Private equity poised to drive traditional TV consolidation from 2026, TD Cowen predicts

Private equity firms are likely to emerge as the primary consolidators of traditional TV networks starting in 2026, as regulatory challenges continue to stall large-scale mergers between major Hollywood studios, according to a new research note from TD Cowen analyst Doug Creutz.

Creutz said consolidation among linear TV networks could accelerate if companies like Warner Bros. Discovery follow Comcast’s lead in spinning off non-core linear assets. “We tend to think 2026 is a more likely timeframe, with private equity being the most likely consolidator,” he wrote.

The prediction comes amid a broader rethink within the media sector, where profitability challenges and rising subscriber churn are forcing companies to reassess direct-to-consumer (DTC) streaming strategies.
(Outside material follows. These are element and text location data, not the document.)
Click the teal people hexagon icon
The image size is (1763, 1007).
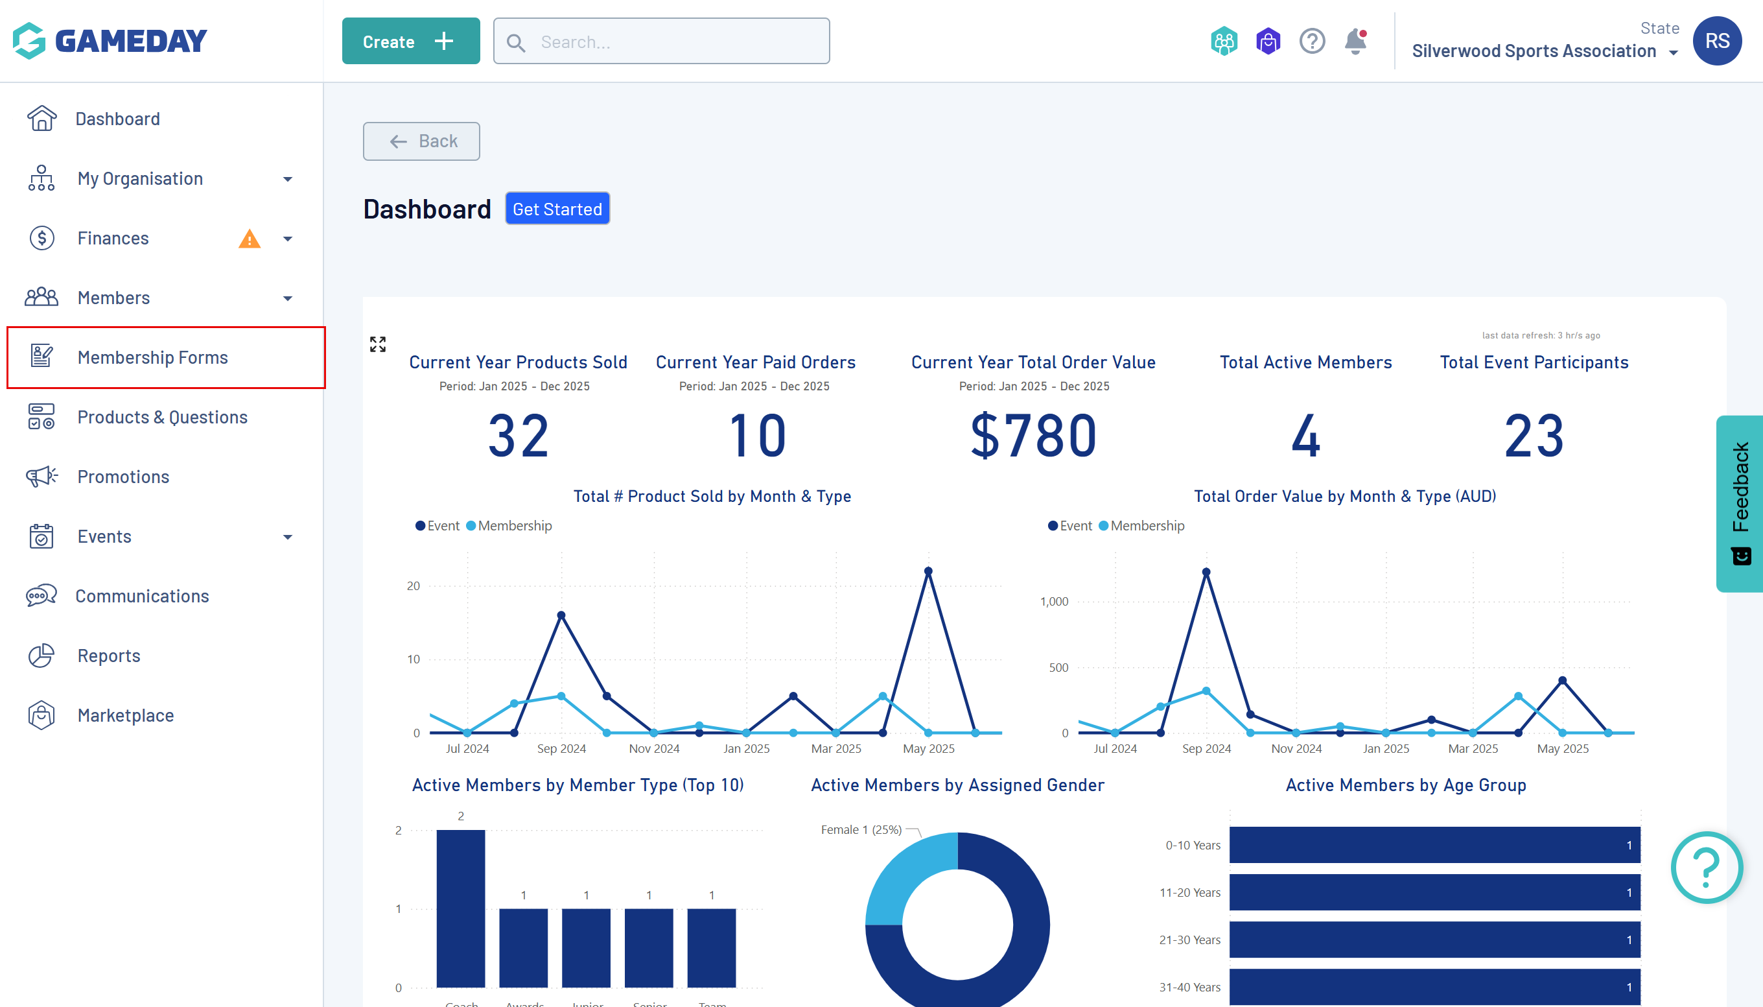click(1224, 41)
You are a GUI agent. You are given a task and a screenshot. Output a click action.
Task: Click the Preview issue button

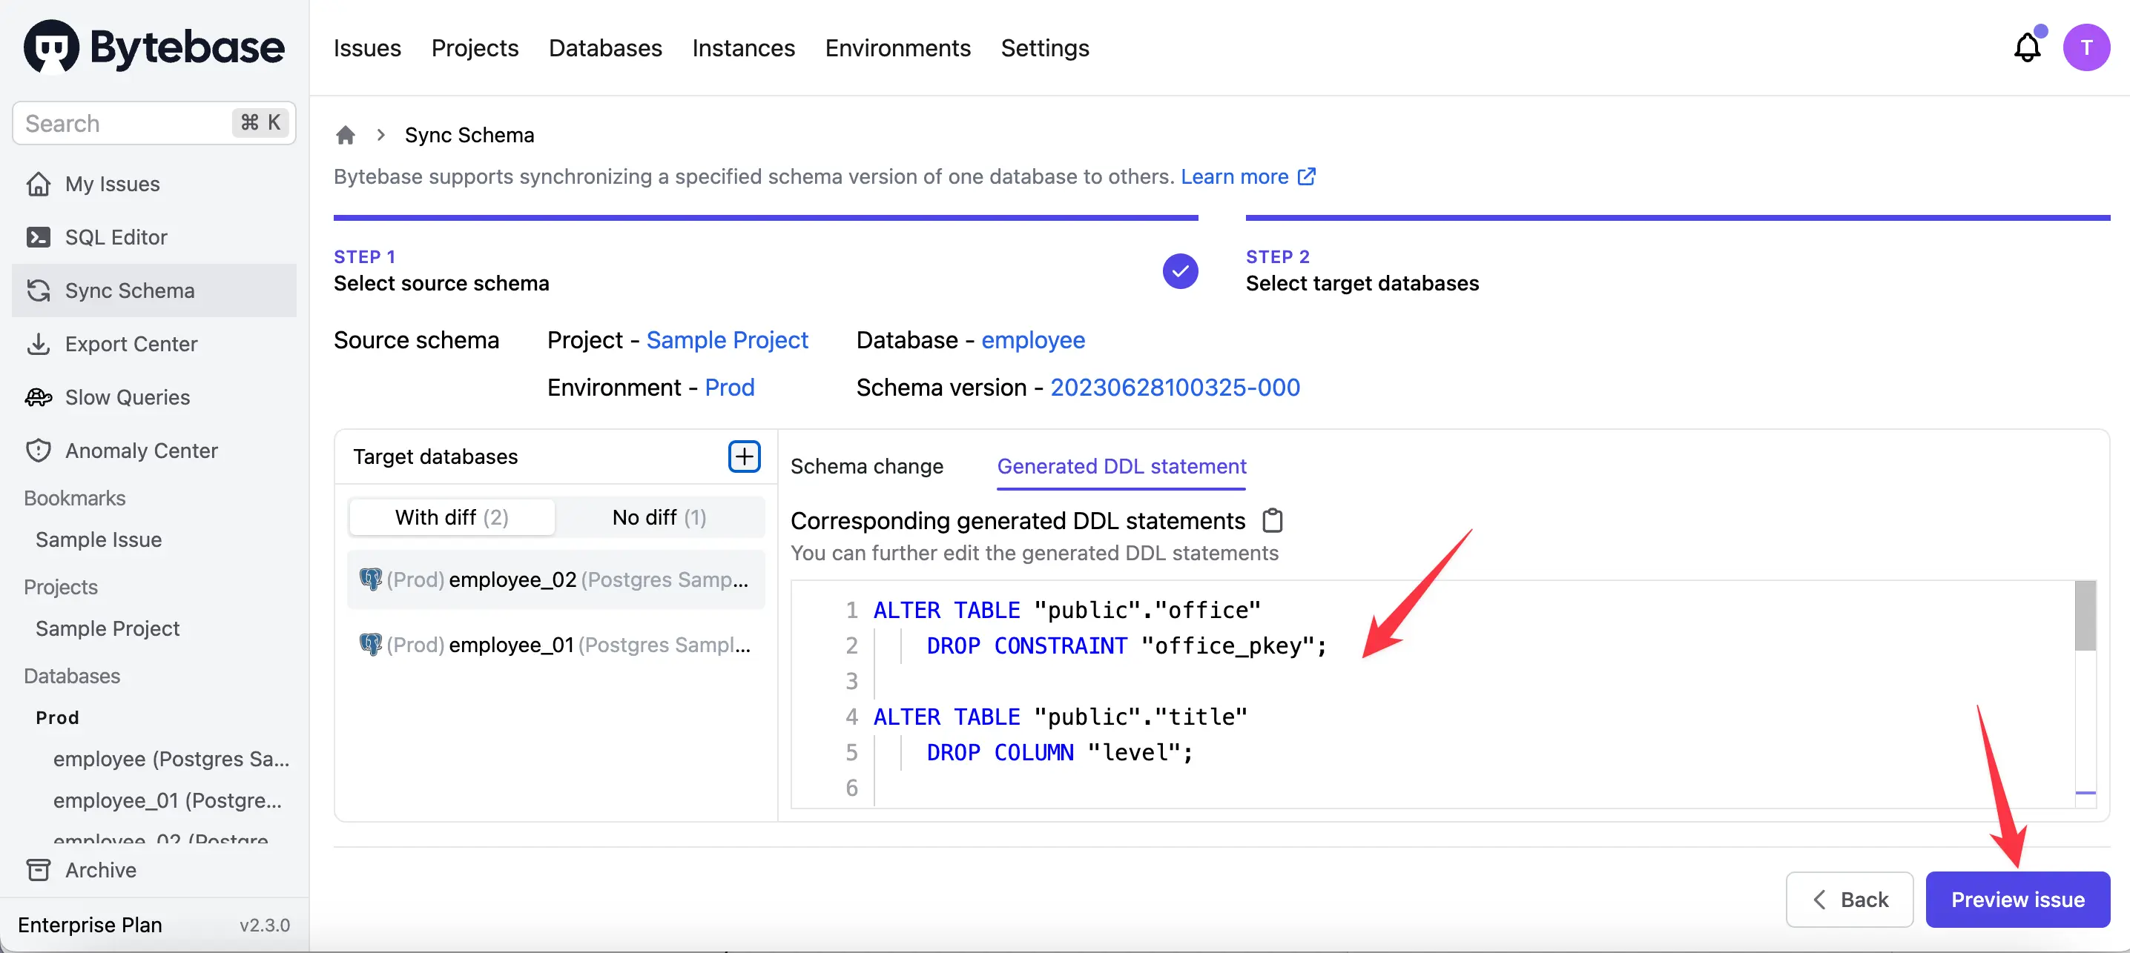pyautogui.click(x=2017, y=899)
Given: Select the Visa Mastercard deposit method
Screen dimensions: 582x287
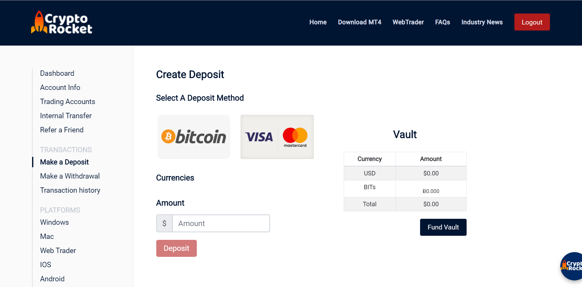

Creutz argued that media firms should abandon standalone streaming models—which require costly consumer acquisition spending and high content production costs—and refocus on bundling content to drive profitability.

“We think the only way the industry returns to real health is to give up on the standalone DTC dream and figure out a way to rebundle everyone’s content together,” Creutz said, pointing to recent bundling initiatives such as the Disney+/Max offer as directionally positive.

TD Cowen warned that long-term profitability for streaming remains elusive, with slowing subscriber growth, increased price sensitivity, and further advertising revenue pressure expected—particularly in a weaker macroeconomic environment.

Private equity’s expected role in reshaping the TV landscape mirrors moves seen in other disrupted media sectors, as investors look to capture value by consolidating legacy assets, streamlining operations, and preparing platforms for digital transition or asset optimisation.